The use of the extra interface MNH_TO_CHEM_ACLIB is necessary for diagnostics allocated with different dimensions regarding the host model.

ACLIB custom types

To ease the use of ACLIB in each host models, new custom types have been created:

• for individual aerosols and gas species, YCHEMS and YAEROSOLS regroup the definition of each individual chemical species and aerosols.

• for general parameters for aerosols and chemistry schemes YPAER_ACLIB and YPCHEM_ACLIB are defined.

• for diagnostics, YAEROUT_ACLIB and YCHEMOUT_ACLIB are defined (not yet used in Meso-NH).

• for general constants used in ACLIB, CST_ACLIB is defined.

ACLIB objects

Object name	Definition	Initialization	Data source
YCHEMS	chem/modd_param_chem_aclib.f90	chem/init_chem_aclib.f90	Table_chem_species_aclibn.csv (example)
YPCHEM_ACLIB	chem/modd_param_chem_aclib.f90	chem/init_chem_aclib.f90	Table_chem_general_aclibn.csv (example)
YAEROSOLS	aer/modd_param_aer_aclib.f90	aer/init_aer_aclib.f90	Table_aer_species_aclibn.csv (example)
YPAER_ACLIB	aer/modd_param_aer_aclib.f90	aer/init_aer_aclib.f90	Table_aer_species_aclibn.csv (example)
CST_ACLIB	aux/modd_cst_aclib.f90	aer/init_cst_aclib.f90

CSV input parameters

To ease the use of ACLIB within different host models, a common input parameters format has been designed using csv tables (see the list in the previous section).

For aerosols, Table_aer_general_aclibn.csv, with n the Méso-NH domain number, defines general options such as the number of total aerosols/modes used, the number of families (dust, salt, etc) and the code wanted for each processus (sedimentation, scavenging, deposition, emission, and transformation).

The same general csv table is for chemical species.

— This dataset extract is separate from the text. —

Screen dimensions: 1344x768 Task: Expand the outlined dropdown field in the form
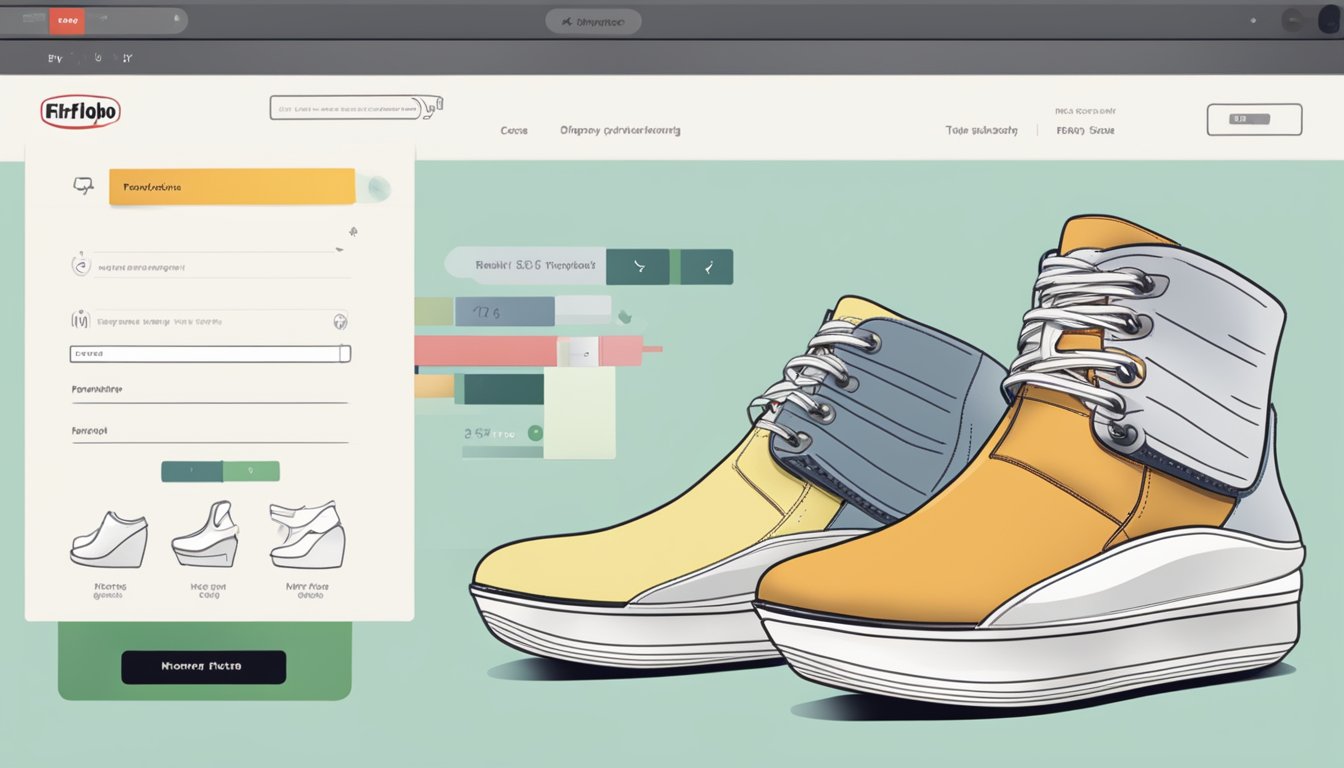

For a smooth transition from the classic FORTRAN Méso-NH namelist to csv format, a new namelist is available

NAM_ACLIB new entries

Fortran name	Fortran type	Default value
LUSEAERTABLE	LOGICAL	.FALSE.
LUSECHEMTABLE	LOGICAL	.FALSE.

• LUSEAERTABLE: true to use Table_aer_general_aclibn.csv to read namelist input instead of the traditional namelist for some aerosols general parameters

• LUSECHEMTABLE: true to use Table_chem_general_aclibn.csv to read namelist input instead of the traditional namelist for some chemistry general parameters

Note

By default, Table_aer_general_aclibn.csv and Table_chem_general_aclibn.csv are ignored (not read). Traditional Méso-NH namelist is used.

Warning

The Table_aer_species_aclibn.csv are always read, so using NAM_DUST, NAM_SALT or NAM_CH_ORILAM must be carefully cross-checked with the Tables!

The Table_chem_species_aclibn.csv are not read/implemented yet.

How to code in ACLIB ?

ACLIB is shared with other models. Specific rules must be followed:

• Use explicit dimensions in variable declaration

• Do not add Méso-NH specific modules/variables into ACLIB, but add variables through the interfaces instead. If a new specific module is needed, make sure that this module is Méso-NH agnostic (not dependent of other Méso-NH specific modules that would be incompatible with other host models)

• Use dedicated ACLIB custom types as it is implemented (e.g. use CST_ACLIB for constants and not MODD_CST from MesoNH world)

• Internal routines in src/ACLIB must be agnostic from parallelization as much as possible to ease future use of cross-codes in different host models.